By Julianne Malveaux
Many people will remember Maya Angelou for her phenomenal career. She was a true renaissance woman – an author, teacher, dancer, performer, radio personality and a producer. I will remember her a sister friend, a wise “auntie” who didn’t mind pulling your coat. She was a generous spirit who made time for virtually any who asked, a gentle and kind spirit.
If you dropped by when a meal was being served, she asked you to sit down and enjoy the assembled company. If you came and it was not the meal hour, she never hesitated to offer a cup of tea and a snack. She knew before you did that you needed a hug an encouraging word. I’ve seen her take the hat off her head and give it to someone who admired it.
She shared her work. It was not unusual to sit at her working table and listen to a poem or some wisdom she was sharing. Sitting at her table one day, I decided to put some of her words in my cell phone, thinking that I’d like to review them one day. She very gently took the phone from me and told me, “Just listen. You don’t have to write everything down. I am giving you my undivided attention and I want the same from you.” Properly chastened, I left the phone on the table for the rest of the visit.

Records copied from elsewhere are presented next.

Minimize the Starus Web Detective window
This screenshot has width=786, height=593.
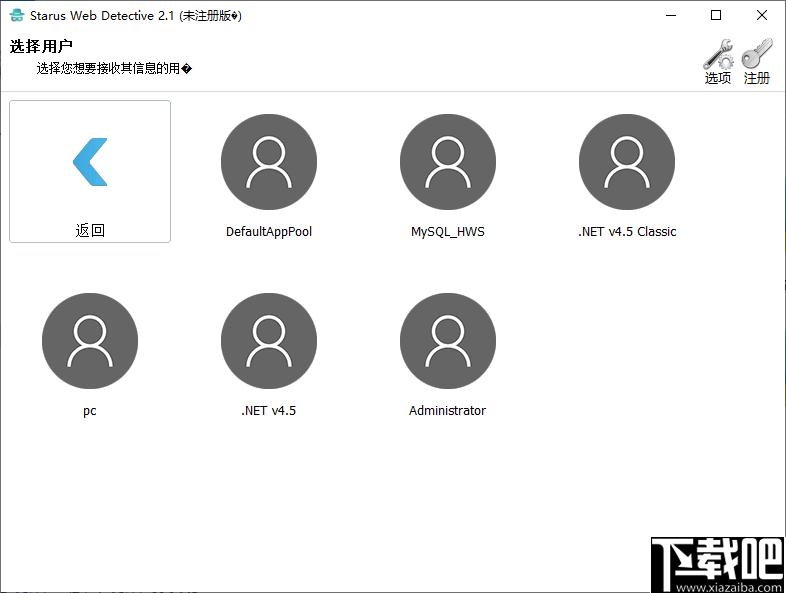coord(670,15)
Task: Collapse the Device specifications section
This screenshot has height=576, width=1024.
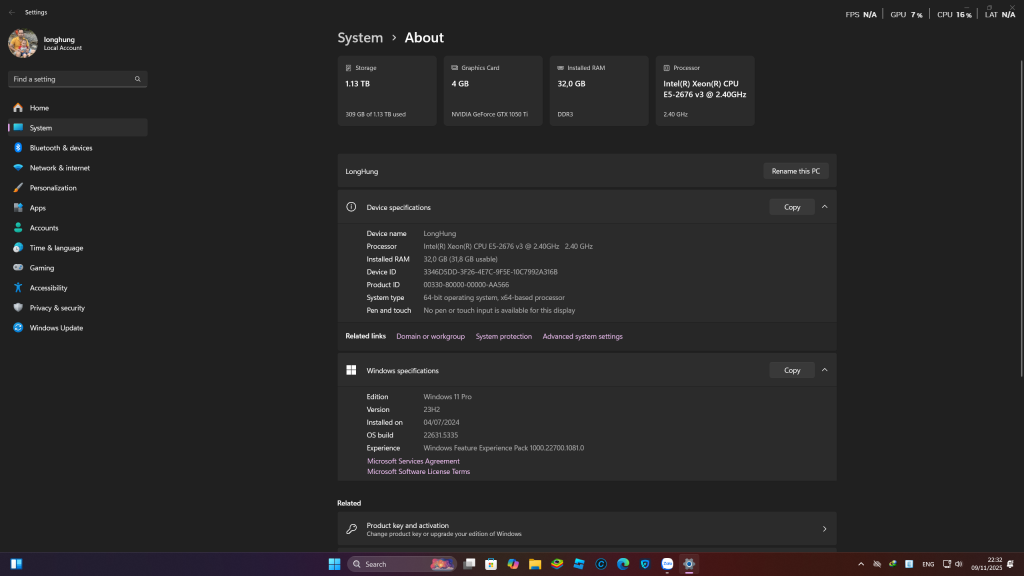Action: click(824, 207)
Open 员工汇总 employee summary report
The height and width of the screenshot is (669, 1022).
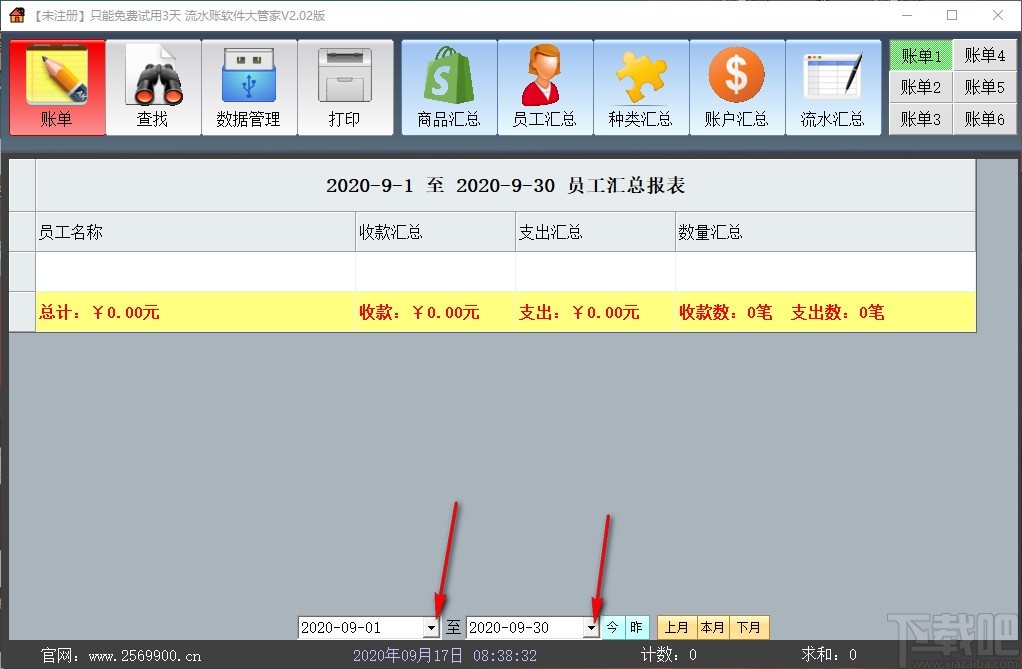(544, 87)
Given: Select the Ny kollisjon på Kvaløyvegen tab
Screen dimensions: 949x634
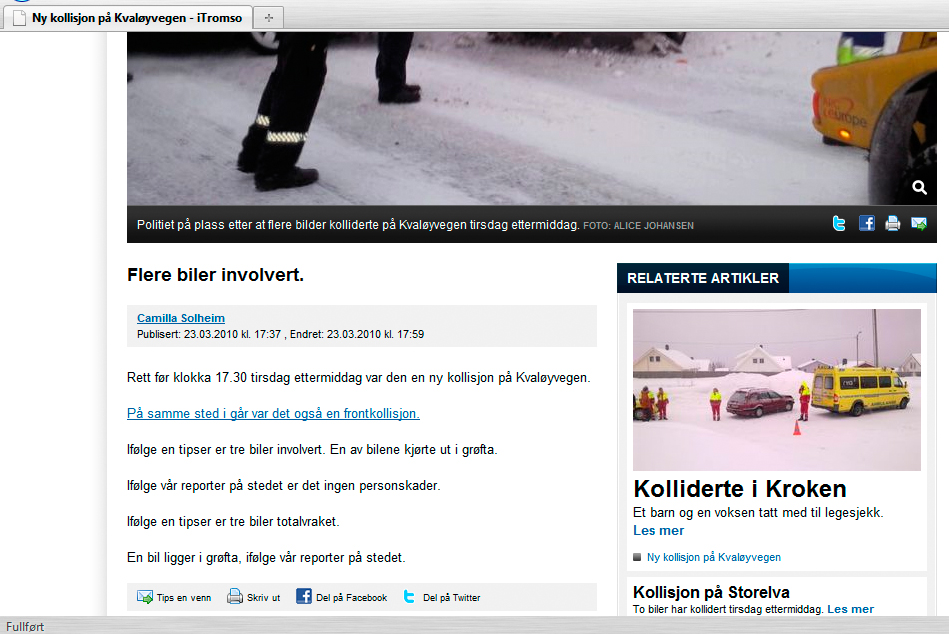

Sister Maya loved people, genuinely and unconditionally. When asked about the greatest virtue, she said that it was courage, the courage to love. She loved everyone, the pauper and the princess. She would often list the way she loved, mentioning the Black and White, the Asian and Latino, a one-eyed man and the woman who is missing a leg. And if you had the privilege of attending her Thanksgiving dinner, you saw exactly that – a rainbow of the peeped she loved.
Each year that I served as president of Bennett College in North Carolina, she visited the campus and gave a lecture to students. Once, I asked her to spend time with the honor students and she told me, sharply. “I would rather spend time with the students at the bottom. They are the ones who need encouragement.
She opened her home, the sculpture garden and the pool to a group of pre-teens from the Southeast Tennis and Learning Center in Washington, D.C. Escorted by Cora Masters Berry, the former first lady of Washington, the girls could not stop talking about her generosity and the words she shared with them. I wondered how a woman whom most consider an icon would take the time to entertain five 11-year-olds for a couple of hours.
That was Maya.
The first time I remember sharing a meal with her was in 1989 when the women who appeared in Brian Laske’s “I Dream a World” were gathered for a reception. When two women I accompanied left as soon as the program was over, Auntie Maya (which she asked me to call her) graciously invited me to dine with her friends. My 30-something self basked in the attention.
Mid-reception, a man attempted to get everyone’s attention (and with a room with Sonia Sanchez, Nikki Giovanni and others, you can imagine who difficult it was). The gentleman whistled and Auntie Maya, gathered herself to full height, chided the man with a rebuke and also an impromptu poem. “You will not whistle at Black women,” she said. “We had enough of that when we were chattel. You will respect us as the women that we are.” She went on and by the time she was finished, not a word was uttered by anyone else.
“We have already been paid for,” she frequently said, recounting the horror of slave ships, the harsh conditions of slavery, the inequalities of Jim Crow, and contemporary instances of inequality. She spoke so vividly that you could see the people crowded into a ship, with not even enough room or facilities to attend to bodily functions. She frequently quoted Paul Lawrence Dunbar: “ I know why the caged bird sings.”
The last time I heard the song was at dinner with San Francisco’s Rev. Cecil Williams, and his wife and poetess, Jan Mirikatini. We loved up on each other and told stories, released and enjoyed the conversational flow. We ended the evening with laugher and fellowship. It was the kind of evening in which we reveled. Good food, good talk, good friends.
As I got my walk on the next morning, I was flooded with appreciation and memories. I was in a rich space and I had been fed. I paused to appreciate Auntie Maya. I was so very grateful to know her, not as an icon, but as a friend.
At the end of her life, Auntie Maya was frail. “Getting old ain’t for sissies,” she said. As Blame Bayne wrote on my Facebook page, “No longer caged, she forever sings.” Ache Auntie Maya, Ache.
Julianne Malveaux is a Washington, D.C.-based economist and writer. She is President Emerita of Bennett College for Women in Greensboro, N.C. Parts of this column appeared in USA Today on May 29.